Stored data entries:
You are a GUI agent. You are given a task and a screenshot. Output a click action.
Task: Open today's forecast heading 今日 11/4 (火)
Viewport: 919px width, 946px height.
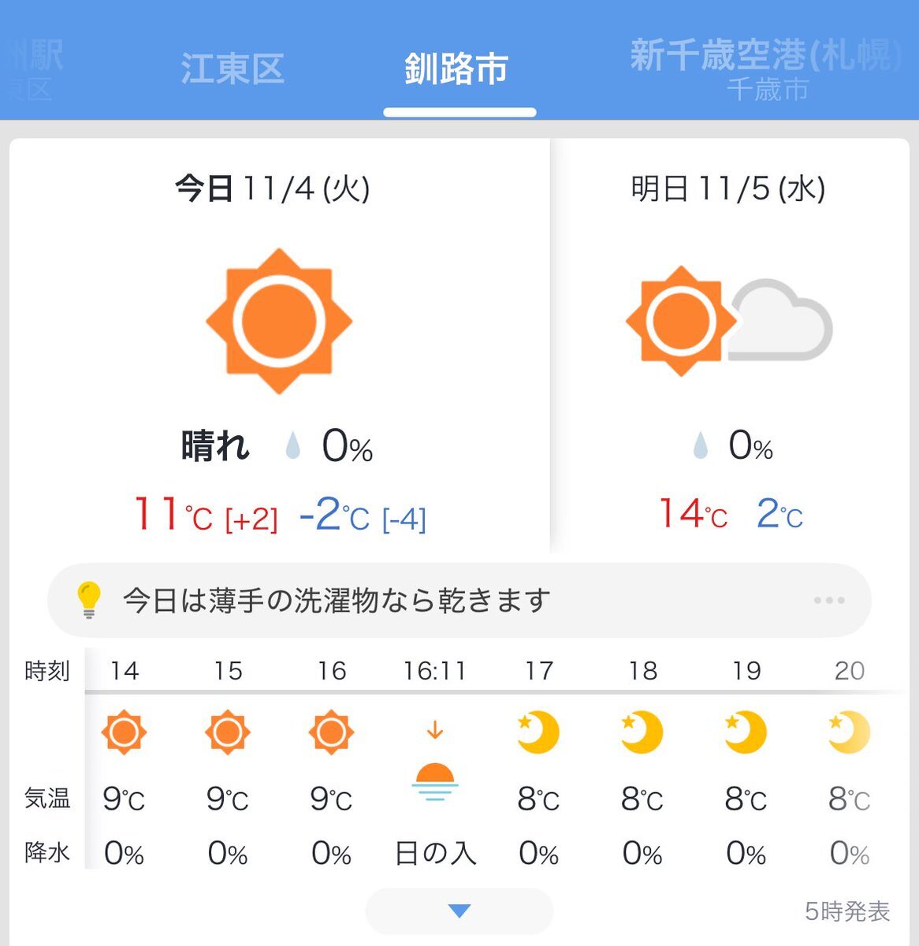(273, 189)
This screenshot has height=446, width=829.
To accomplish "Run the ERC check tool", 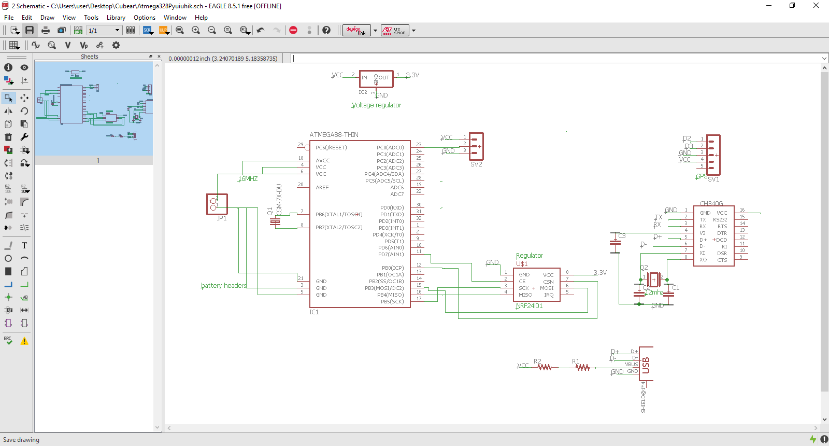I will (x=8, y=341).
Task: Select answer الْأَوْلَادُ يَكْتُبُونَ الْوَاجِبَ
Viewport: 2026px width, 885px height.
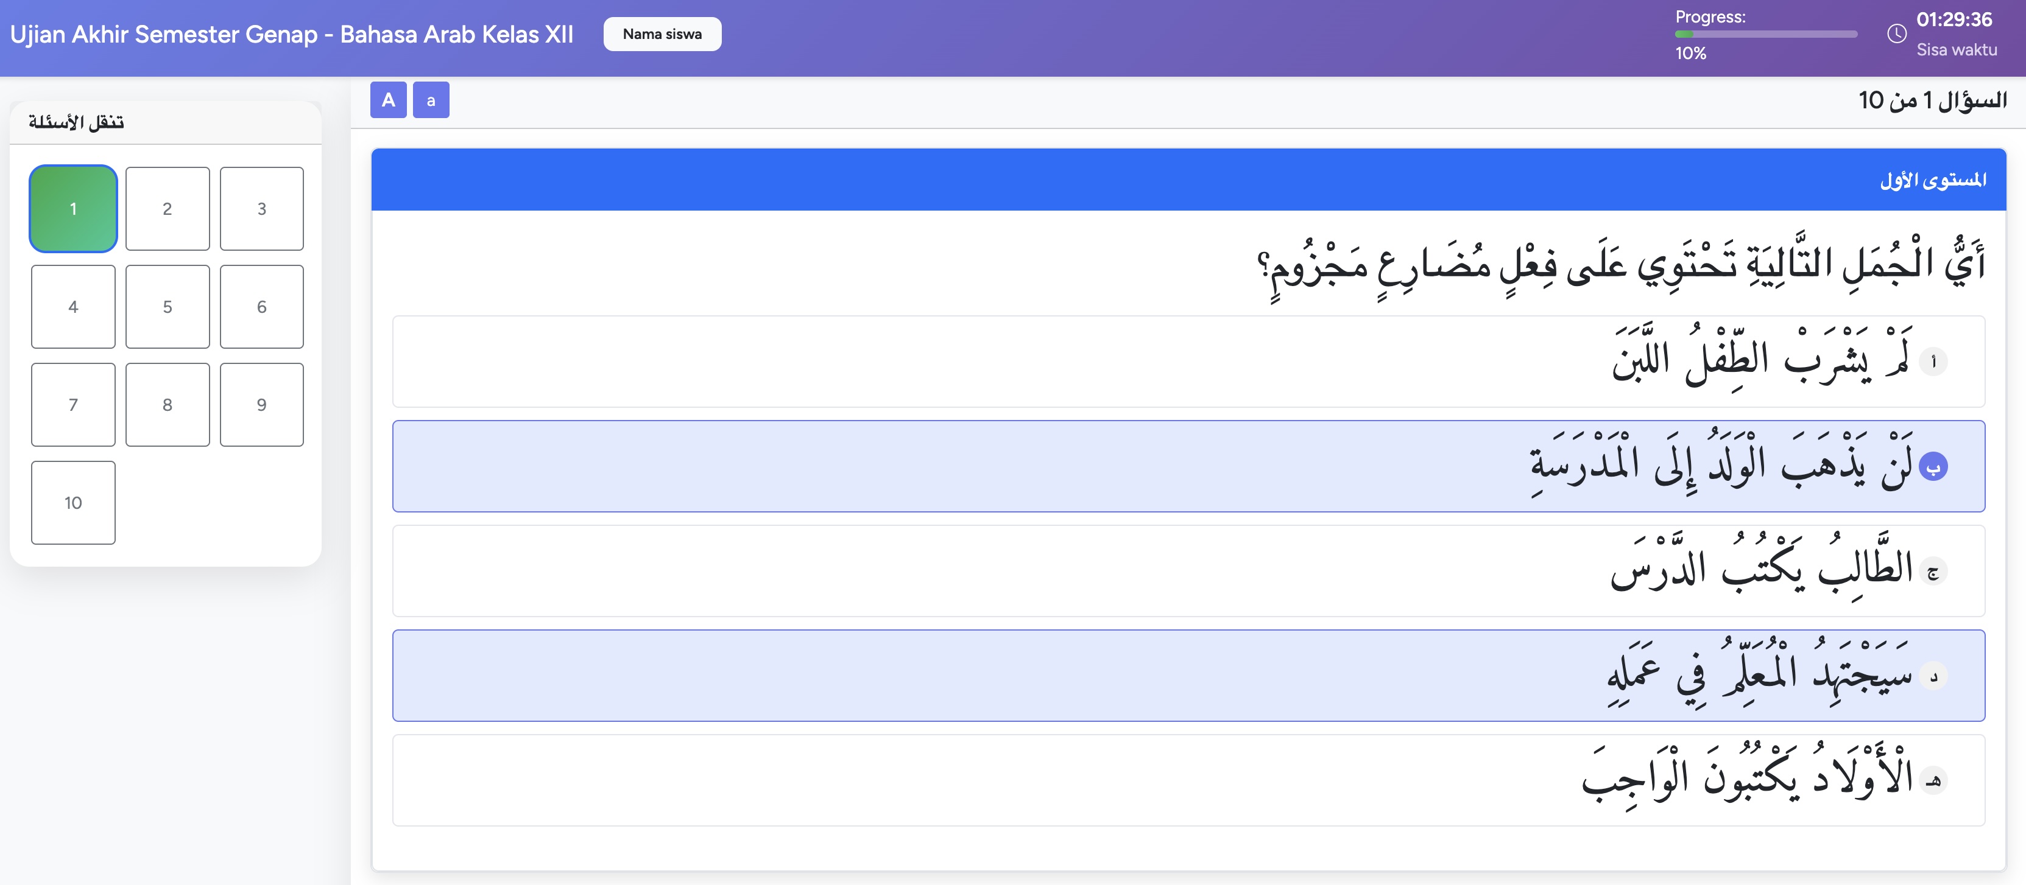Action: point(1180,780)
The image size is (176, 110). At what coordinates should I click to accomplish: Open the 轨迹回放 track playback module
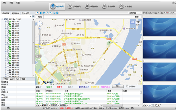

* _DIRECTIONS_: Match on "Open" and report each line of the data above that has it.

* _SOLVED PROBLEM_:
Task: Open today's forecast heading 今日 11/4 (火)
The image size is (176, 110). At what coordinates should I click to accomplish: Open the 轨迹回放 track playback module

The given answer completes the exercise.